In version 1.2.0, we have introduced the "Verify Source Code" feature. Please note:

  1. The core of ensuring firmware security lies in the fact that only firmware signed with the official private key can be recognized and installed by the device. Any suspicious firmware from unofficial sources cannot be successfully installed on the device.

  2. The current "Verify Source Code" feature is conducted after the successful installation of the firmware, primarily aiming to validate the consistency between the official source code and the firmware package provided on the official website. If you need to verify the firmware checksum before installation, refer to this tutorial: Verify Checksum.

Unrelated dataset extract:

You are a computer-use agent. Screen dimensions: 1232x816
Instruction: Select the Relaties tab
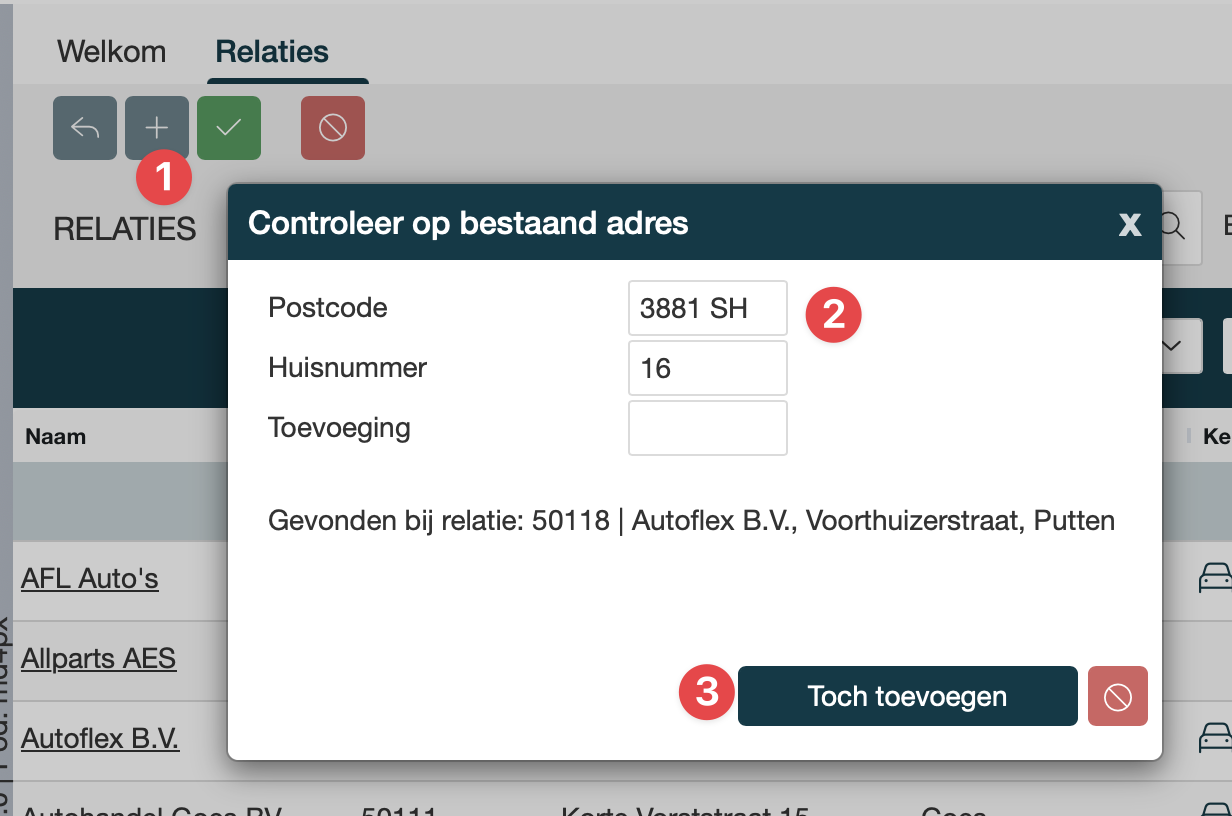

If you have just installed the Keystone 3 Pro device and want to ensure that the firmware matches the open-source code on GitHub, follow the step-by-step instructions below.

Step 1: Download the Latest Firmware

Visit the official Keystone website to download 1.2.0 or newer for your Keystone 3 Pro device. You can find it at https://keyst.one/firmware.

Step 2: Install the Firmware

Once the firmware is downloaded, install it on your Keystone 3 Pro device following the provided instructions.

Step 3: Access Device Information and Obtain Checksum

  1. Navigate to "Device Settings" -> "About" -> "Device info" -> "Firmware Version" on your Keystone 3 Pro device.
  2. This will take you to the "Verify Source Code" page. Click on "Show Checksum" to obtain the checksum for the installed firmware.

Step 4: Calculate Checksum for GitHub Source Code

  1. Visit Keystone's open-sourced GitHub repo page and manually calculate the checksum of the firmware as per the instructions.

Step 5: Compare Checksums

  1. Compare the manually calculated checksum from Step 4 with the device checksum obtained in Step 3.
  2. If the two checksums match, it indicates that the installed firmware is consistent with the open-source code on GitHub.

FAQ:

Q: Why does the checksum displayed on the "Verify Source Code" page differ from the one on the official website?

A: The firmware file provided on our release page, named keystone3.bin, is a derived version of the mh1903.bin file. This transformation involves compressing the original file and incorporating our official signature for enhanced security and authenticity. The "Source Code Verification" feature is designed to validate the legitimacy of the mh1903.bin file, while the "Official Firmware Verification" feature is intended to confirm the legitimacy of the keystone3.bin file. This will results in different checksums.